• **Passage**
Sorry if this is way late for this discussion, but "bill001g" is correct. The actual WoL frame is a broadcast. You are performing a Unicast IP request to get to the proper subnet, but the encapsulated frame is a broadcast.
There is no "construct" at the end of the path. The WoL frame is constructed at the start, and then wrapped in the packet, with it's IP address to get to the proper subnet. Once it gets to the switch level, the packet has been scraped off the frame, and the WoL broadcast for that subnet is left.
If you enable WoL on the computer, it responds to the call. If WoL isn't enabled, it ignores the broadcast and doesn't respond.
As far as exploits are concerned, I'm not aware of anything at that level. It's a switch to turn on, that's it, there's no "ack", "sync", or any other communication. It's a one way bus to that subnet. I don't mean to make this sound like I'm making light of this, because I'm no expert by any means. If someone kept randomly sending WoL frames to your subnet, it would wake up your machine, but it wouldn't be anymore exposed than it being "On." Once the machine is on, it doesn't attempt to turn on again. I see someone trying to PING ya to death before they use something as obscure as WoL.

• **Work order**
Answer these questions about the Wake-on-LAN post:
1. What kind of frame does the post say the actual WoL frame is?
2. What does a computer without WoL enabled do with the broadcast?
3. What does the writer expect someone to try before using something as obscure as WoL?
The lines after this point are separate material, unrelated to the Wake-on-LAN post.

• **Provided material**
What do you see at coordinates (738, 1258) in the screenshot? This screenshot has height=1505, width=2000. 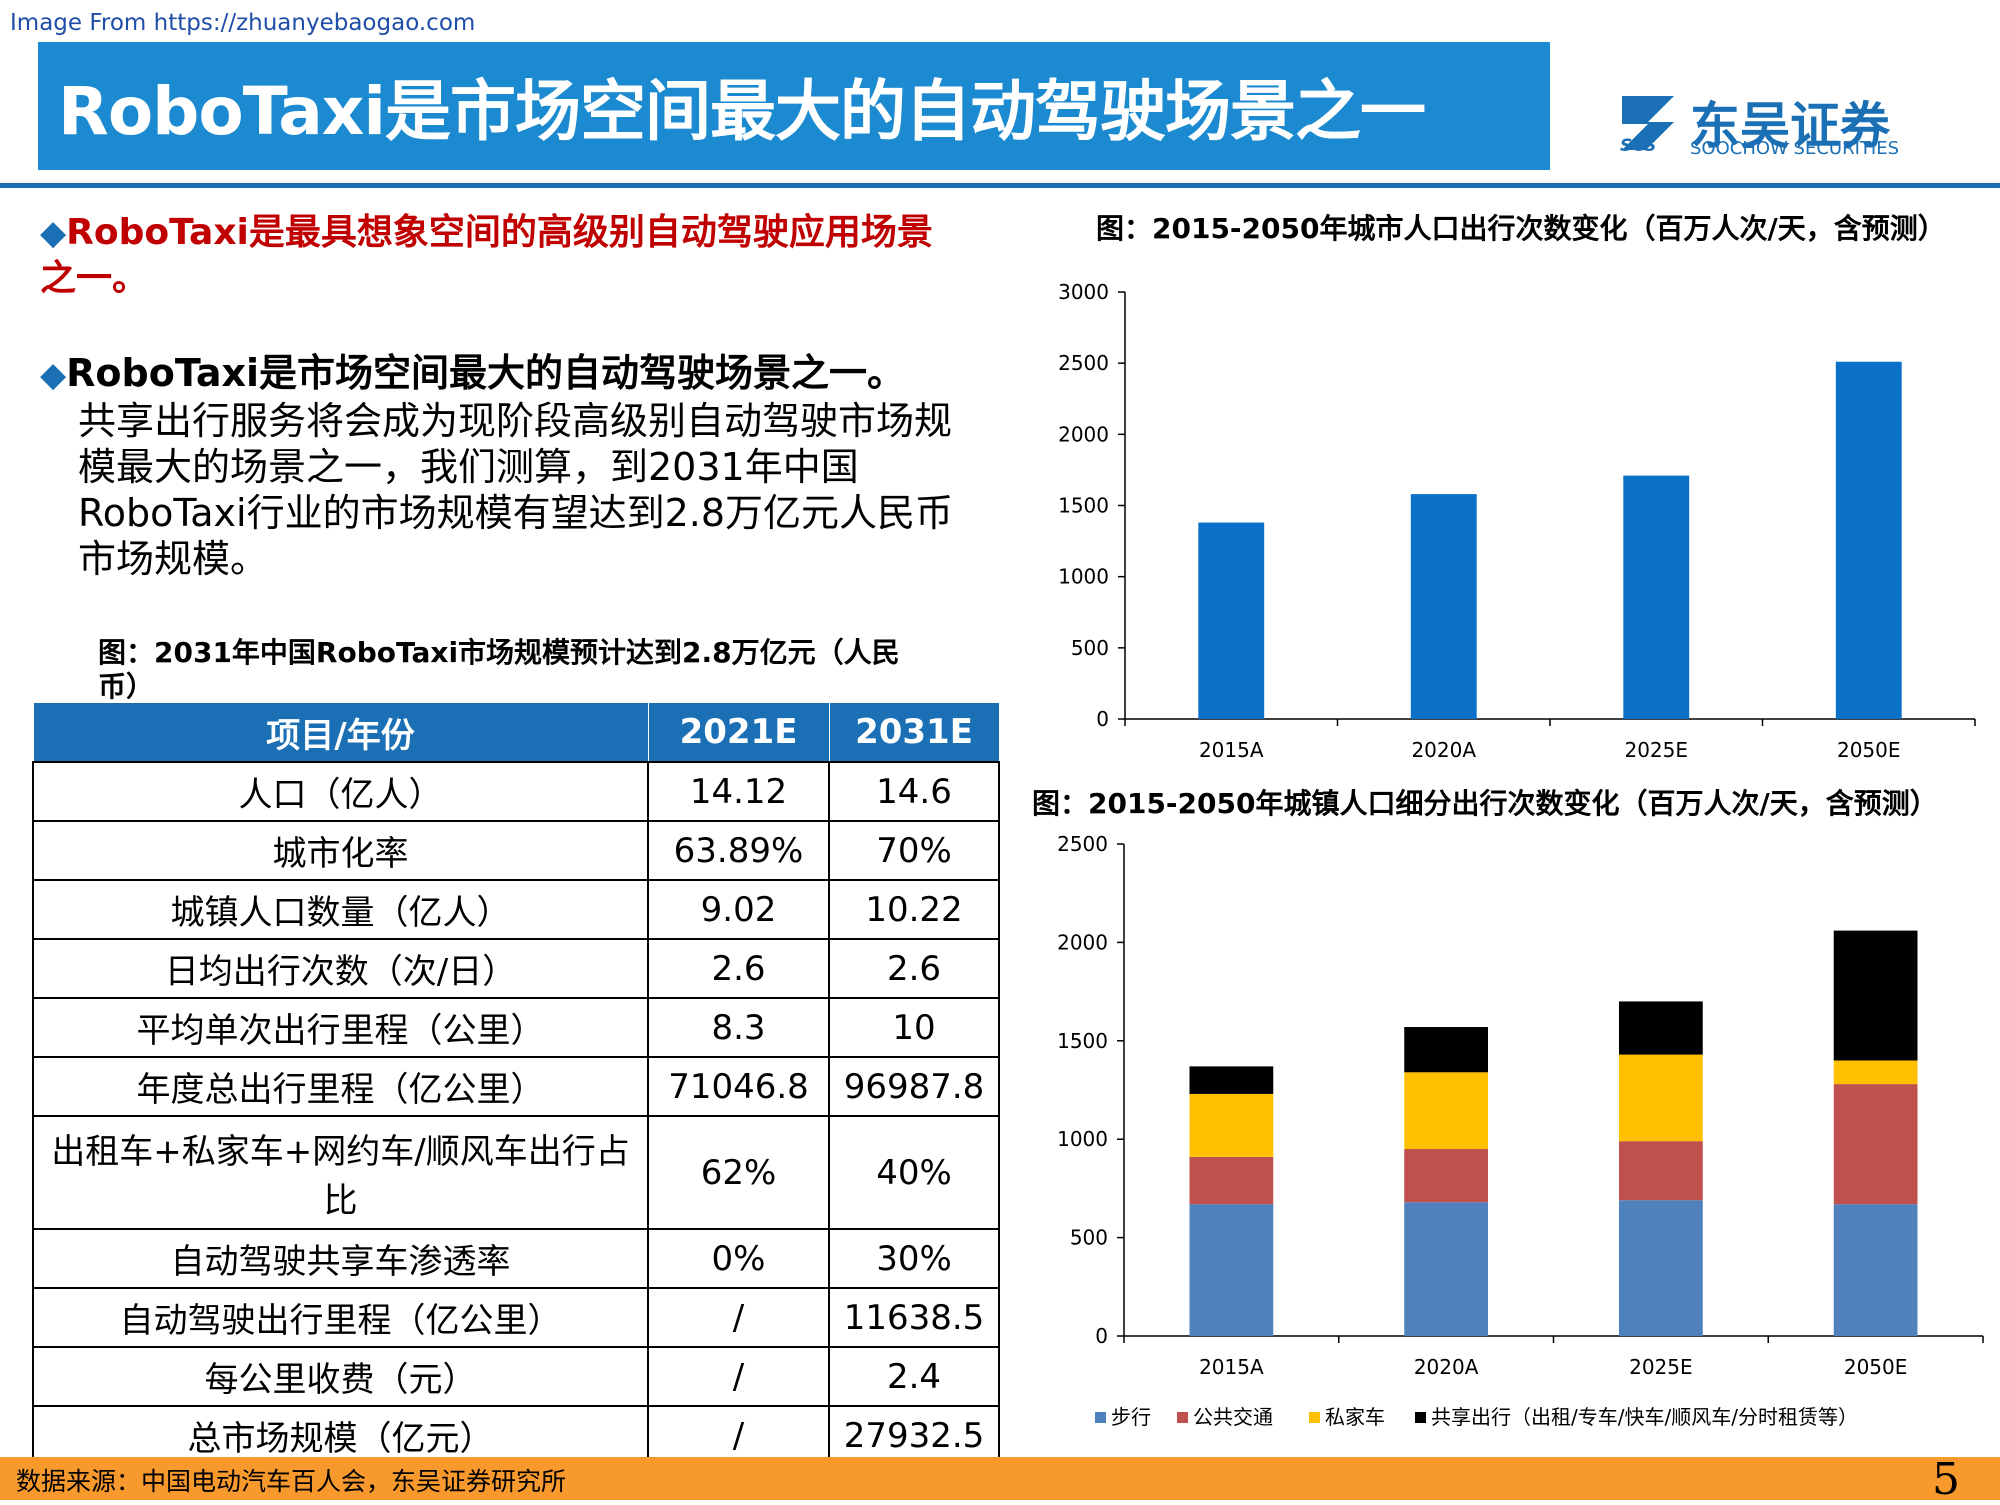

• **Solution**
1. A broadcast.
2. It ignores the broadcast and doesn't respond.
3. Trying to PING you to death.